Research in Action: Sky’s the limit for fully autonomous UAVs
Photo 1: Lakehead University professor Dr. Abdelhamid Tayebi joins graduate student Zeke Sedor as fellow student Geordi McGrath, right, goes over the cameras placed on an unmanned aerial vehicle.
Photo 2: Lakehead University professor Dr. Abdelhamid Tayebi, right, watches graduate student Zeke Sedor operate an unmanned aerial vehicle at the school’s Automatic Control Laboratory.
Published in the Chronicle Journal Thursday, July 26, 2018.
Imagine this: there’s a car crash on a highway and a First Aid kit arrives within minutes. Smoke is detected on a remote mountain and firefighting crews are dispatched to the hot spot. An alarm sounds at a nuclear power plant and damage assessment begins immediately.
In all of these scenarios, unmanned aerial vehicles, or drones, could play a pivotal role.
“You can equip drones with whatever you want, then you can send them to places where it’s dangerous to send humans or difficult to send robots,” suggests Dr. Abdelhamid Tayebi.
“But that’s a goal,” he cautions, “that’s a little bit far in the future.”
Tayebi, an Electrical Engineering professor at Lakehead University, has been working to make UAVs fully autonomous. That means, essentially, developing drones that can accomplish a task without human intervention.
“That’s the ultimate goal of all the people working in this area,” Tayebi explains. “It’s to one day send a UAV from some location, give it GPS co-ordinates and then the UAV goes to that location, choosing the best route to avoid obstacles and collision.”
There are a multitude of issues that have to be overcome before the skies are abuzz with drones, though. Tayebi acknowledges the huge task of building transmitters and receivers to track a drone’s exact position and then how to efficiently control a device the weight and size of a toy.
Progress is taking place at a small office on campus, the Automatic Control Laboratory, of which Tayebi is the director. On any given day, two graduate students are working on standard four-propellor drones, writing computer code, fixing minor mechanical issues and seeing where that takes them.
“It’s a real challenge,” says Geordi McGrath, a Master’s student in Electrical and Computer Engineering. “This work is a good culmination of what you learned in undergrad studies.
“Electrical engineering is very math heavy, so using equations from calculus and physics to control a physical system is quite satisfying.”
McGrath’s focus is on the two cameras mounted on the UAV, trying to figure out how the drone can know where it is based on what it sees. Getting the cameras properly calibrated has been both tedious and exhilarating.
“When I finally was able to complete the calibration successfully, there was such a relief,” he says. “But at the same time it was frustrating because it was a single mistake that caused months of issues.”
His colleague, Zeke Sedor, faces other challenges. On the white tile floor of the lab is the black outline of a large circle. His objective is to get the drone to fly in a particular path — in this case, follow the circle while airborne.
“Everything right now works, but nothing works together really well,” Sedor says.
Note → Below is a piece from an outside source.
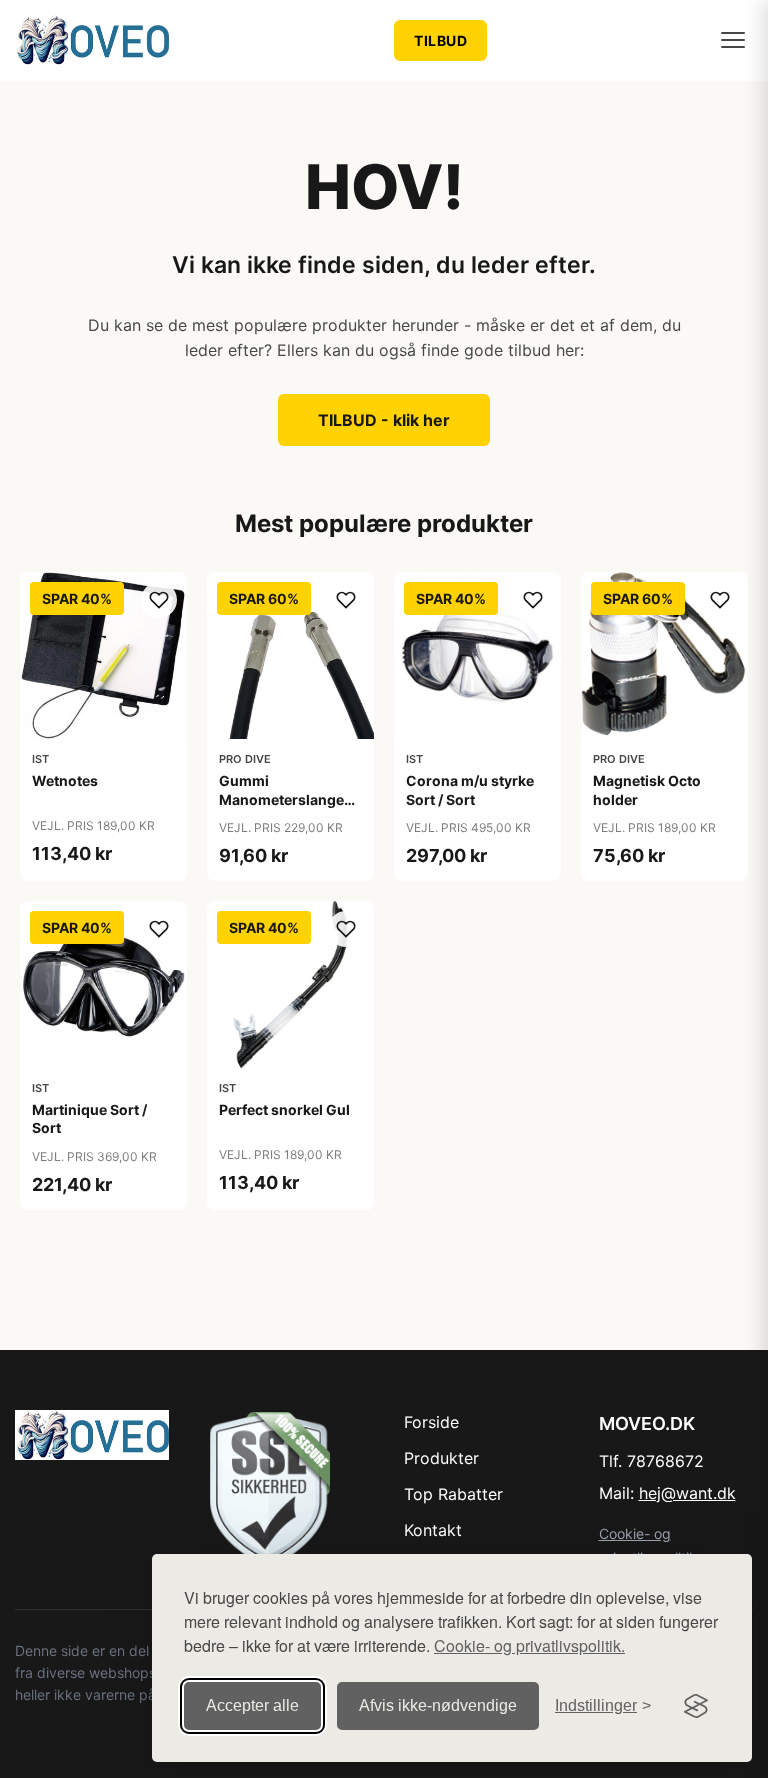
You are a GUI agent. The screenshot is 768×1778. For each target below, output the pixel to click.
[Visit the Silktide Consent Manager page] (696, 1706)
“It sounds simple, but it’s really not,” he continues. “You first have to control the orientation to get it flat. Then, depending on the final position and the velocity information available from the sensors, you have to control the orientation to control the movement of the drone. That is a lot more complicated than it sounds. ‘Let’s trace a circle for the drone.’ It should be easy, but — ”
“Pretty much everything we’re doing,” McGrath adds, “sounds simple in concept, but the execution is the challenge,”
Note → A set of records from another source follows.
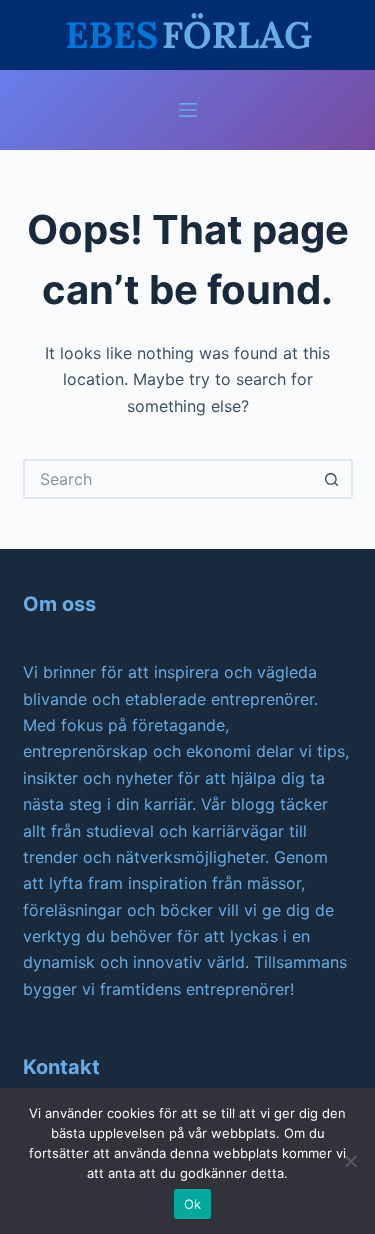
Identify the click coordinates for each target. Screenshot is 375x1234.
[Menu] (188, 110)
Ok (193, 1204)
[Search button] (333, 479)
Tayebi can appreciate what his students are going through. He’s been at this research for 15 years and knows the hurdles that need to be overcome to make mini-aircraft available for a variety of important tasks.
“I tell my students it’s much easier to control a big spacecraft or satellite than to control a small drone,” he says, explaining that larger crafts have delicate and expensive sensors that you can’t afford for drones.
“These are challenging problems and we’re working on it. We have solved a few problems and there are other problems we’re trying to solve,” Tayebi acknowledges. “We’re still progressing.”